**Exercise prompt**
Search the entries below for the word "settings", then copy each line in which it is found.

Start of Available data

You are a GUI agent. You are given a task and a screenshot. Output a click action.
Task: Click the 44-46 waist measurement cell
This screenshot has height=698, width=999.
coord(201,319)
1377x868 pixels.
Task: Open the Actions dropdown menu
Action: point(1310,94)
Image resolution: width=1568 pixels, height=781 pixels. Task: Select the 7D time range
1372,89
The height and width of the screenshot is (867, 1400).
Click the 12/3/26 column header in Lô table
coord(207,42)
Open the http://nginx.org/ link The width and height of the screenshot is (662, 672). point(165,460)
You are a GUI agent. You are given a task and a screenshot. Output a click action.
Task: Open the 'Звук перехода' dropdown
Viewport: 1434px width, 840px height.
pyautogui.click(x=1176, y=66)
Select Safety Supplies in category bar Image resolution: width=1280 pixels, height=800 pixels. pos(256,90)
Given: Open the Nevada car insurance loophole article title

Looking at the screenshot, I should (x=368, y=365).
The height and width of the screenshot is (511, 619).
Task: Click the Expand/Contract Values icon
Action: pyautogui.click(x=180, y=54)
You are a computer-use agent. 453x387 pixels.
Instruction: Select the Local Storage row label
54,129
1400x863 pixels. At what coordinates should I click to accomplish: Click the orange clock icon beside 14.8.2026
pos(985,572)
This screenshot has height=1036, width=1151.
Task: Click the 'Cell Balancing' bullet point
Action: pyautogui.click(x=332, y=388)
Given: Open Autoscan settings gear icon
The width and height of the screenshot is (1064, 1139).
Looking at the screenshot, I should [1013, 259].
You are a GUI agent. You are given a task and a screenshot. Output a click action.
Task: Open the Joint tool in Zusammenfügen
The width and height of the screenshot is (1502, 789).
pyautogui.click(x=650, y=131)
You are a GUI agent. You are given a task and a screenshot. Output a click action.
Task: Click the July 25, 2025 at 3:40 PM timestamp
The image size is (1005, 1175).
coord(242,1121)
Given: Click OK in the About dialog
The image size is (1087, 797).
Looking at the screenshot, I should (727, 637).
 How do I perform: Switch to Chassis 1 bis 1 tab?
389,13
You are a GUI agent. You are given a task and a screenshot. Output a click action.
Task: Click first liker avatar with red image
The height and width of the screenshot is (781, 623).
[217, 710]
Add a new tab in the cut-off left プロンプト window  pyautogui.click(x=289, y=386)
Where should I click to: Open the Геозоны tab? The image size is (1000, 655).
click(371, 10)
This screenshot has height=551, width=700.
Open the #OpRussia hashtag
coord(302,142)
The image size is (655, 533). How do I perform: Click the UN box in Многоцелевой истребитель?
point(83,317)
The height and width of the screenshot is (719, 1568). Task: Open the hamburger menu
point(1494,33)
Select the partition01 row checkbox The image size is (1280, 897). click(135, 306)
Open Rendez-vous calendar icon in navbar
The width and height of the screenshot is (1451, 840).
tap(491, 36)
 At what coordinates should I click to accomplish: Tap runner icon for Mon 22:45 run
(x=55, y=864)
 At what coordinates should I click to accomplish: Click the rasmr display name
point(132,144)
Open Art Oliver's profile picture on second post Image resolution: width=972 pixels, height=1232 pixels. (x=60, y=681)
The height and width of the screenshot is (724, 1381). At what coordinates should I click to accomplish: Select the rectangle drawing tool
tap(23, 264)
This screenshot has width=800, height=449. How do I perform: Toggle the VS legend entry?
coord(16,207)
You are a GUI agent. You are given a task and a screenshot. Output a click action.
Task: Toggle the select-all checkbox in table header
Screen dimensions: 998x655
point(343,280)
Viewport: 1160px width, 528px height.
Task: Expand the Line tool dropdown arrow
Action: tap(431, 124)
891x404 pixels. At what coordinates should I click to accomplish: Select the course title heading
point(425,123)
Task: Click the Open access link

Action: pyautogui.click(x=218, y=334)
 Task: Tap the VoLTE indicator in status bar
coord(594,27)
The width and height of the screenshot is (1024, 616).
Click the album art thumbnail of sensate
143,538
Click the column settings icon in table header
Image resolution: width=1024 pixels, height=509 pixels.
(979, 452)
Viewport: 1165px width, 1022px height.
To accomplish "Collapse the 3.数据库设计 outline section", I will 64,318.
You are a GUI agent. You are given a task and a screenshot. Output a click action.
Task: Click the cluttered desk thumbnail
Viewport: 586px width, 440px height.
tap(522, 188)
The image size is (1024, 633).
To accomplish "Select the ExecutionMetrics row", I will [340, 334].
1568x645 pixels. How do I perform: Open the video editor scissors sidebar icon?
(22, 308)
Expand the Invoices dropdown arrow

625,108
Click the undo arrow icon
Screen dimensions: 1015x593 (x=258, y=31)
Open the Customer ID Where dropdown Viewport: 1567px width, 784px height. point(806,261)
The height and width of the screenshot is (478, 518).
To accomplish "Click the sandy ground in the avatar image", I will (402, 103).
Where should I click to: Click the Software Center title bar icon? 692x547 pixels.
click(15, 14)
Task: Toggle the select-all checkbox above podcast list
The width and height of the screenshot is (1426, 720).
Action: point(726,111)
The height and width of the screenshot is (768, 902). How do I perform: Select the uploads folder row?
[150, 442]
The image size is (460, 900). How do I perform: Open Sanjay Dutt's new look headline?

End of Available data

**Response to this task**
Given: Open Autoscan settings gear icon
Click the column settings icon in table header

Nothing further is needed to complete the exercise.